» TRY IT: Take the lines from the one with "Viewport: 592px width, 371px" through the last line of the material below and write them out exactly, without any pictures.

» SOURCE DATA:

━━━━

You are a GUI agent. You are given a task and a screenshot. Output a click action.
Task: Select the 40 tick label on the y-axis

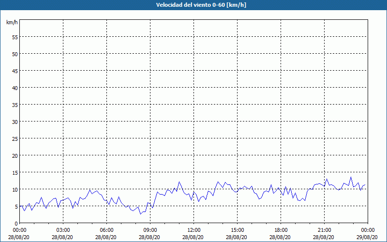(x=15, y=88)
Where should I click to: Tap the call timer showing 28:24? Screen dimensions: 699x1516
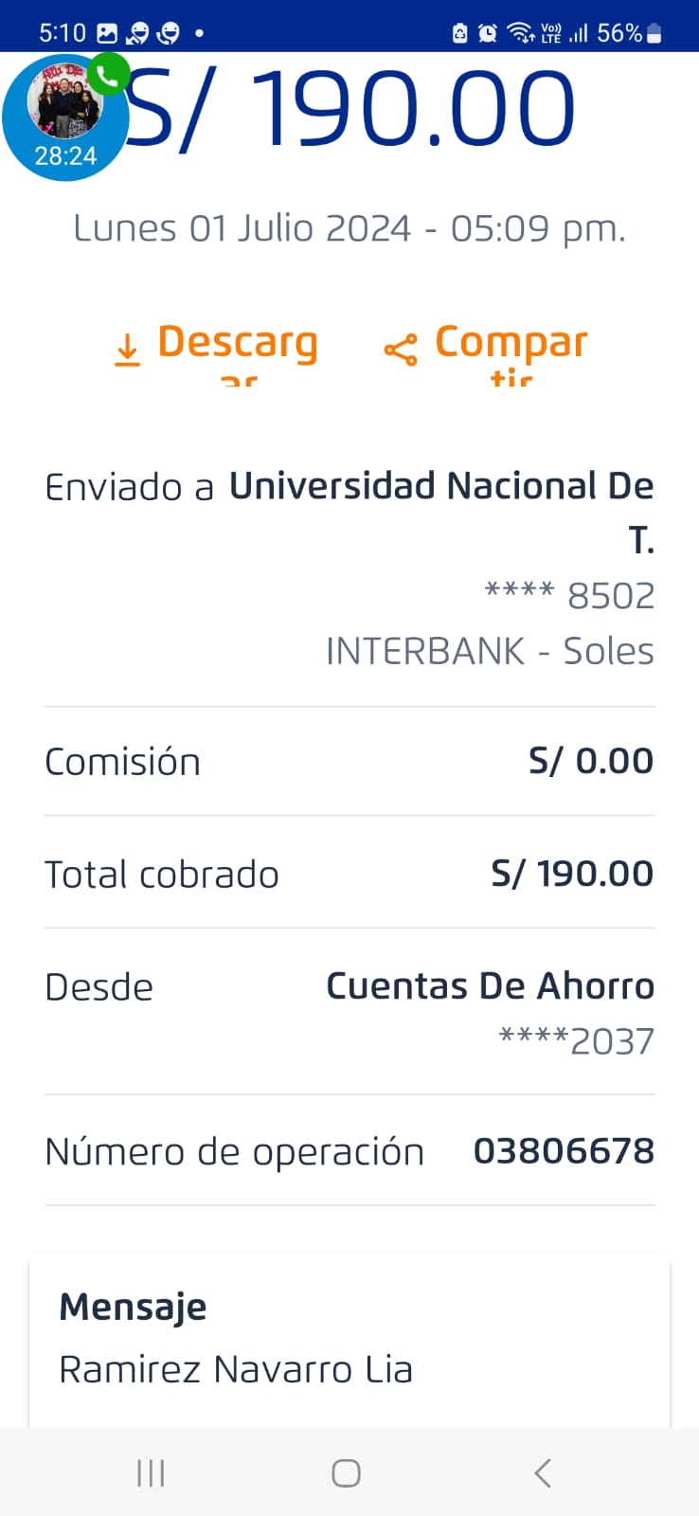click(65, 155)
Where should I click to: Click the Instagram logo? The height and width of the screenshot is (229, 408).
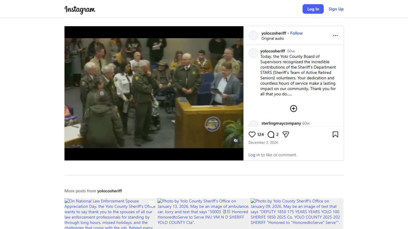[80, 10]
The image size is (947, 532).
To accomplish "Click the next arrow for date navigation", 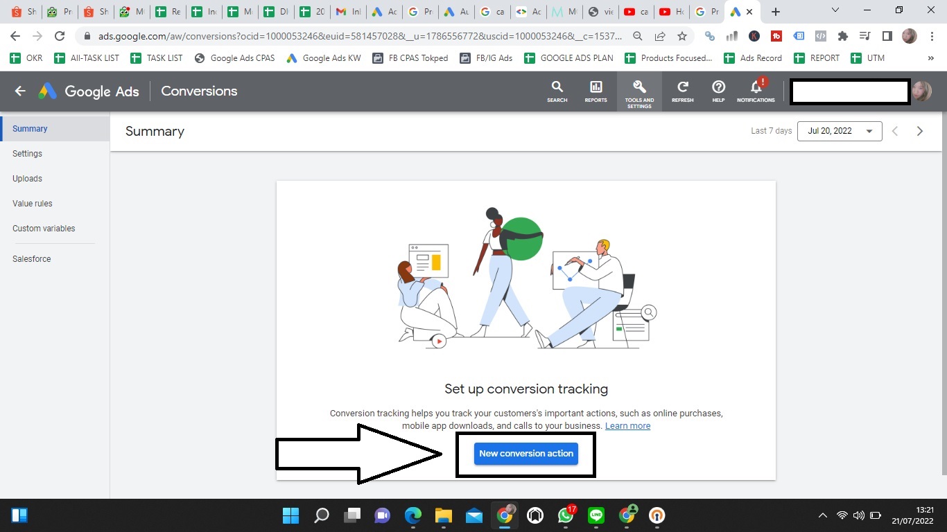I will pyautogui.click(x=920, y=130).
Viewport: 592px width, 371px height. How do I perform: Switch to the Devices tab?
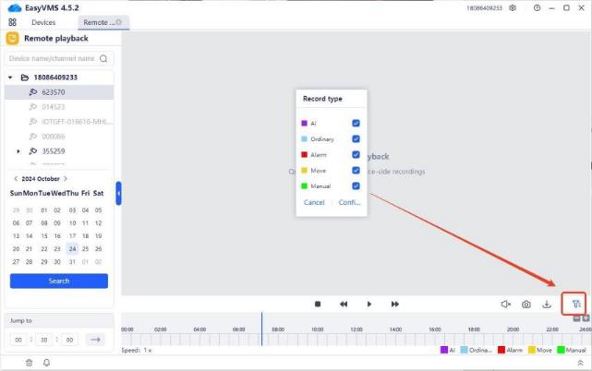pyautogui.click(x=43, y=22)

━━━━

» EXERCISE OUTPUT:
Viewport: 592px width, 371px height. How do I perform: Switch to the Devices tab?
pyautogui.click(x=43, y=22)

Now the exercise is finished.